------ Excerpt ------

The court held in favour of Burkina Faso. It believed that the easterly location of the Vibourié marker was a topographical error, as the Record of Agreement made clear the drafter believed the marker to lie on the straight line between the Tong-Tong and Tao markers.

==== (2) Tao marker to the River Sirba at Bossé-bangou ====
Source:

The 1927 Arrêté was again imprecise on how these points were to be connected. Burkina Faso took the same reasoning as for the first section, that the implication should be a straight line. Niger argued that as the 1927 Arrêté was imprecise, reference should be to the 1960 map as the Parties had agreed to in article 2 of the special agreement. The border on the map was sinuous, however Niger further departed from it in their drawing to the effect that the border would run to a point north-west of Bossé-bangou. They relied on the descriptions of the area from other documents that suggested the 1927 Arrêté was incorrectly drawn on this point. The 1927 Arrêté's raison d’être was to delineate new borders after the transfer of certain districts from the Colony of Upper Volta to the Colony of Niger, and the border it delineated did not properly account for those districts. Niger argued that according to the principle of uti possidetis juris, in the absence of legal title the border should be drawn according to the effectivités.

The court held that its mandate was to interpret and apply the 1927 Arrêté and, if it were inadequate, to use the 1960 map and not other principles of law. The court decided to follow the line drawn on the 1960 map; not in reasoning, but in effect a middle-ground between the Parties.

==== (3) Bossé-bangou to the intersection of the Sirba with the Say parallel ====
The court considered that as villages on either side of the border required access to water, the 1927 Arrêté would have intended the border to on the median line of the River Sirba and not on either bank. It found the wording was then clear on the border following the Sirba upstream and departing and turning at intersections of the river with lines of longitude and latitude, the final turn at the longitude where the Say parallel intersects with the River Sirba (at 13º 06’ 12.08”N, 00° 59´ 30.9˝E).

------

• Using the information:
- A) From the excerpt on the Burkina Faso–Niger border, extract everything from "The court held that" down to "between the Parties.".
- B) In the excerpt on the Burkina Faso–Niger border, what did the court consider the easterly location of the Vibourié marker to be?
- C) Rewrite the paragraph of the excerpt on the Burkina Faso–Niger border that begins "The 1927 Arrêté was again imprecise" as a brief list that keeps its main facts.
Nothing in the records is needed here.

------ Records shown ------

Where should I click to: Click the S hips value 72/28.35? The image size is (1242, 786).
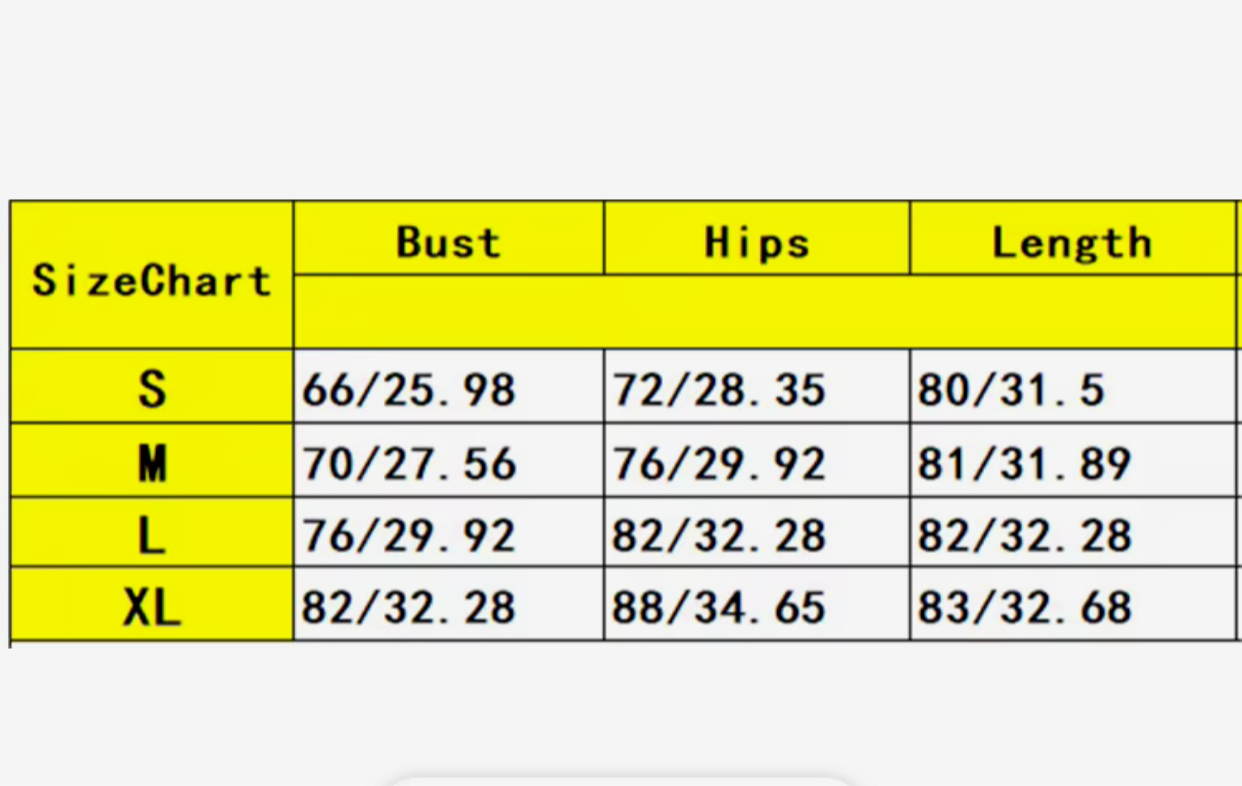tap(719, 389)
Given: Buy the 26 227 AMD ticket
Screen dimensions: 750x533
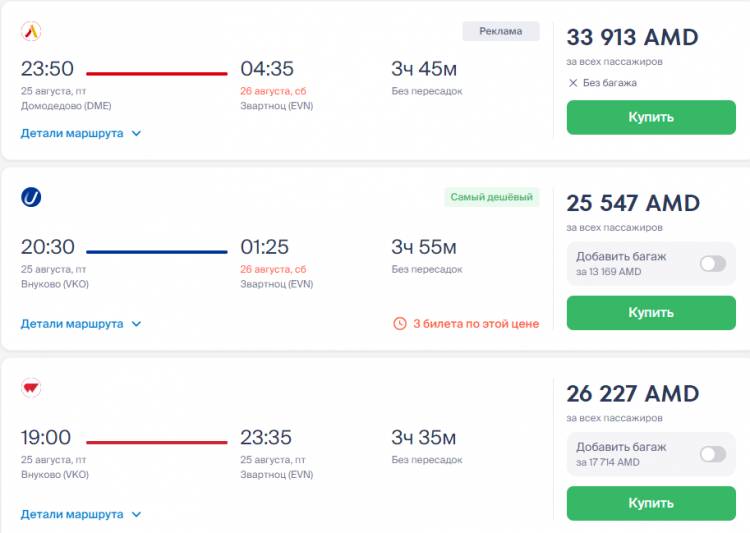Looking at the screenshot, I should click(x=651, y=503).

------

• Task results:
- A)
The court held that its mandate was to interpret and apply the 1927 Arrêté and, if it were inadequate, to use the 1960 map and not other principles of law. The court decided to follow the line drawn on the 1960 map; not in reasoning, but in effect a middle-ground between the Parties.

- B) A topographical error.

- C)
- The 1927 Arrêté did not make clear how these points were to be connected.
- Burkina Faso argued, as for the first section, that a straight line was implied.
- Niger argued that because the Arrêté was imprecise, the 1960 map should apply, as agreed in article 2 of the special agreement.
- The border on that map was sinuous, but Niger's drawing departed further from it, running to a point north-west of Bossé-bangou.
- Niger relied on descriptions in other documents suggesting the Arrêté was incorrectly drawn here.
- The Arrêté was meant to delineate new borders after certain districts were transferred from the Colony of Upper Volta to the Colony of Niger, but its border did not properly account for those districts.
- Niger argued that under uti possidetis juris, without legal title, the border should follow the effectivités.